The wind grew, as winds will, until two or three in the afternoon, and the sea grew with it, but always there were those great rollers coming in from the Atlantic. And the Arcadia was doing her twelve knots, bowing majestically and buffeting the great seas, tearing the tops from them and sending sheets of spray, which rattled upon her deck or upon the surface of the water like hail; and the water hissed past the rail, and there was the gentle cluck of blocks, deep in their throats, with the heave of the sea, and there was the sound of wind in the rigging and of ropes beating on taut sails. Altogether it made glad my heart; and Elizabeth seemed to like it, and Pukkie's heart was swollen almost to bursting. And the captain paced to and fro, saying nothing, or he stood by the rail looking out over the waters, his cap pulled down low, an unquenchable light in his deep blue eyes and a happy smile on his lips.

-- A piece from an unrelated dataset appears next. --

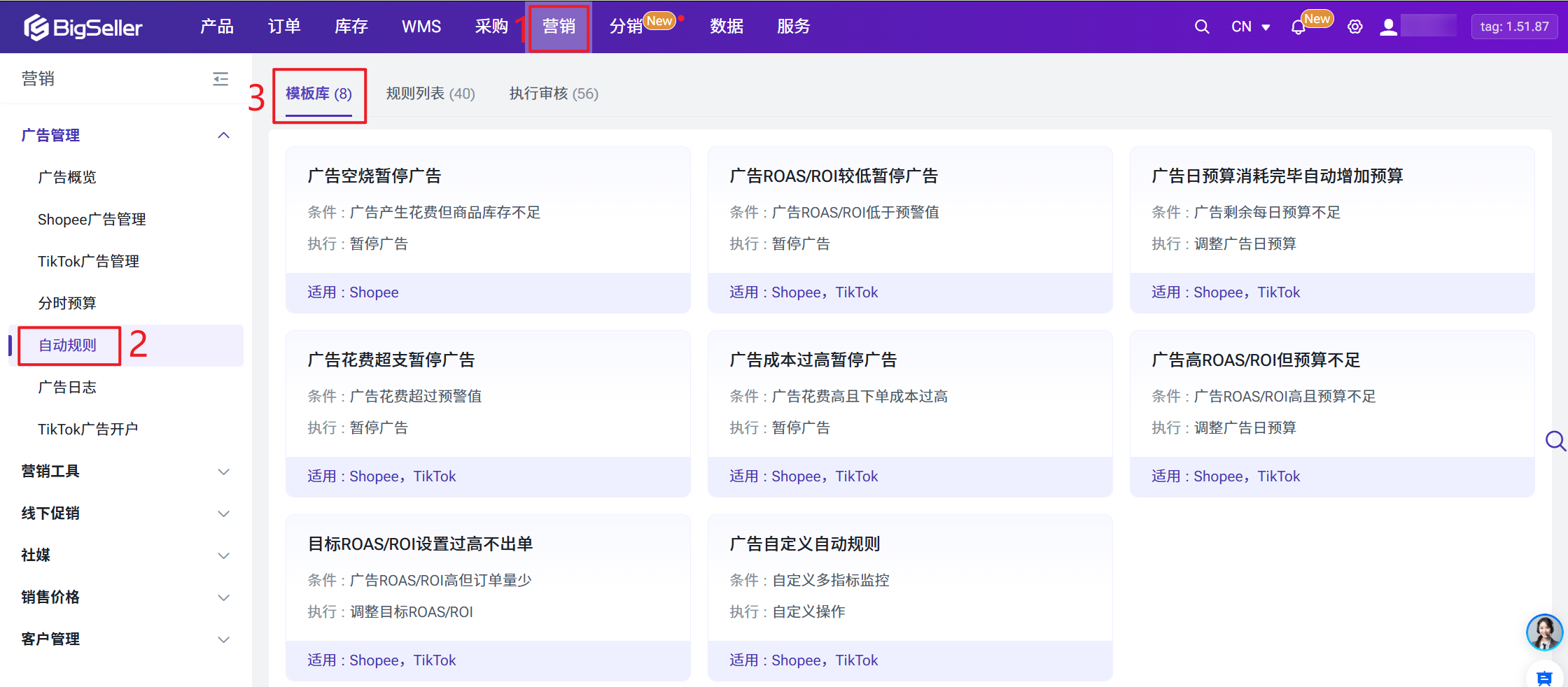Open the notifications bell icon
1568x687 pixels.
point(1298,27)
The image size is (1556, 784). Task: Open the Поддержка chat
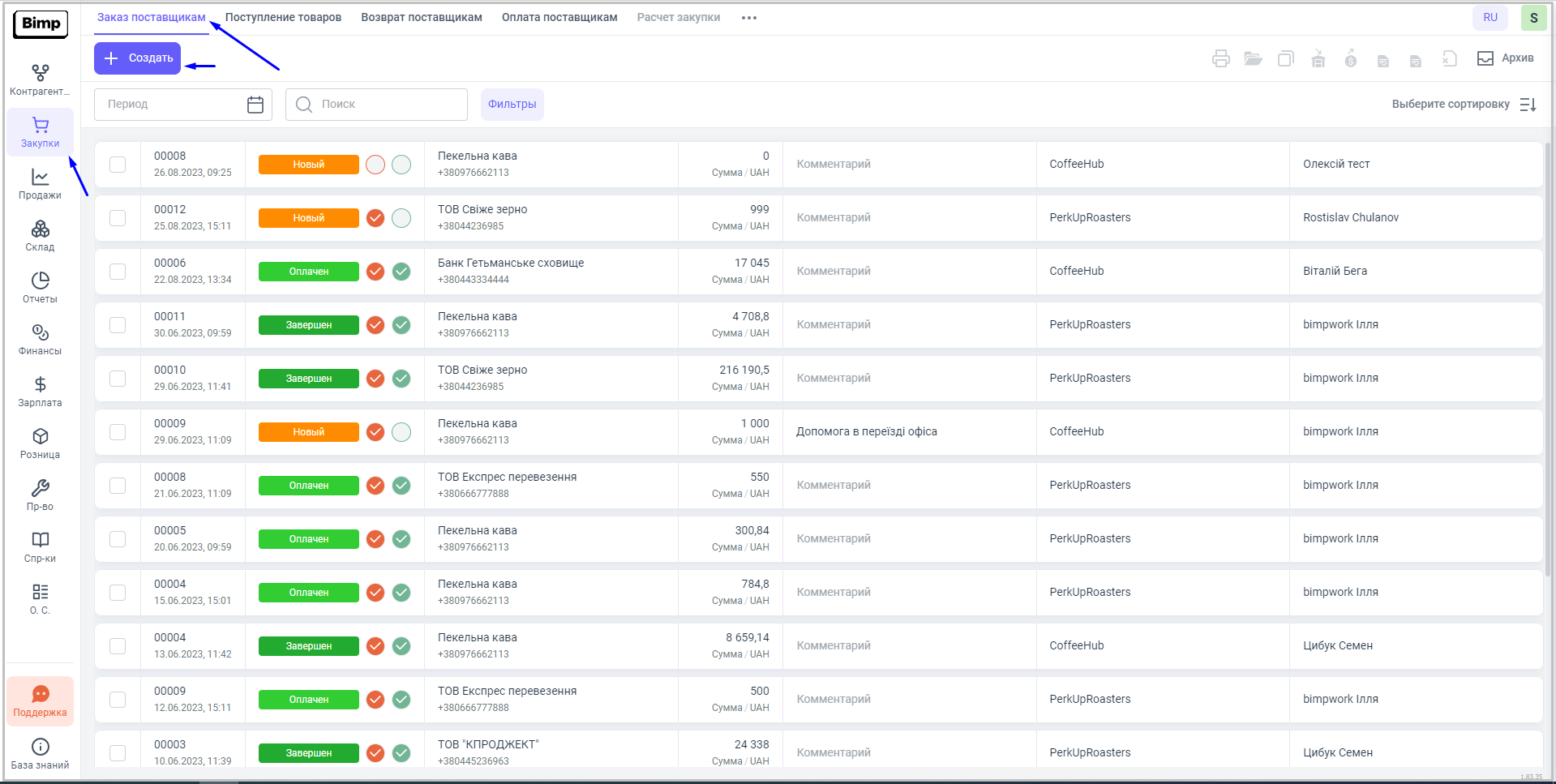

We had passed the colored cliffs of Gay Head shining in the sun, and we were passing Nomansland, and the great rollers were greater yet. There was fog out beyond, lying in wait. Captain Fergus nodded to Elizabeth.
"Better see if we can pick them up," he said.
She turned to go below, and stopped at the companionway.
"Look," she said.
We looked where she pointed. There, on the surface of the sea, about two miles away, was some great thing glistening in the sun, the water washing over it. A thick haze, or the advance guard of the fog, made it hard to see anything clearly except the glisten of the sun.
"Oh," cried Pukkie, "I see it. Is it a submarine?" And he looked up at the captain.
"More likely a whale," the captain answered, smiling; "but we will see."
And the course of the Arcadia was changed a little so that she was heading straight for it. She kept on for it, and now and then the sunlight caught it and made it to shine like the windows of a house at sunset, and again it was a dark body with the water washing over it, and we could scarcely make it out, lying there in the sea. As we approached my breath came quicker and my eyes glistened, and I smiled. I know it, for Elizabeth glanced at me and laughed. It was a mysterious thing, lying there in that thick haze. It seemed as if it might be a submarine, although reason told me it was not.
"What do you mean to do?" I asked.
"Ram him," answered the captain promptly, "if it is a submarine and we can get there in time. A fast sailing vessel is better, for he could hear our screw. But it is no submarine. It looks more like a vessel's bilge. There! Ha!"
The glistening body moved, and great flukes suddenly reared on high, and the body disappeared.
"A sleeping whale," Captain Fergus observed. "Another submarine report gone wrong."
"Are there any over here?"
"Not now, I am reasonably sure. Don't believe there will be, although I may be mistaken. They can use them to better advantage on the other side. But there may be, in time, unless Germany blows up first. We don't know what is happening in Germany. They may blow up at any minute, and they may not. Shouldn't be surprised--and I shouldn't be surprised if they kept going for a year or two longer. Look at the Russian army, just got well going and they have mutiny and lose it all. Too bad! I'd like to see any crew of mine try it!"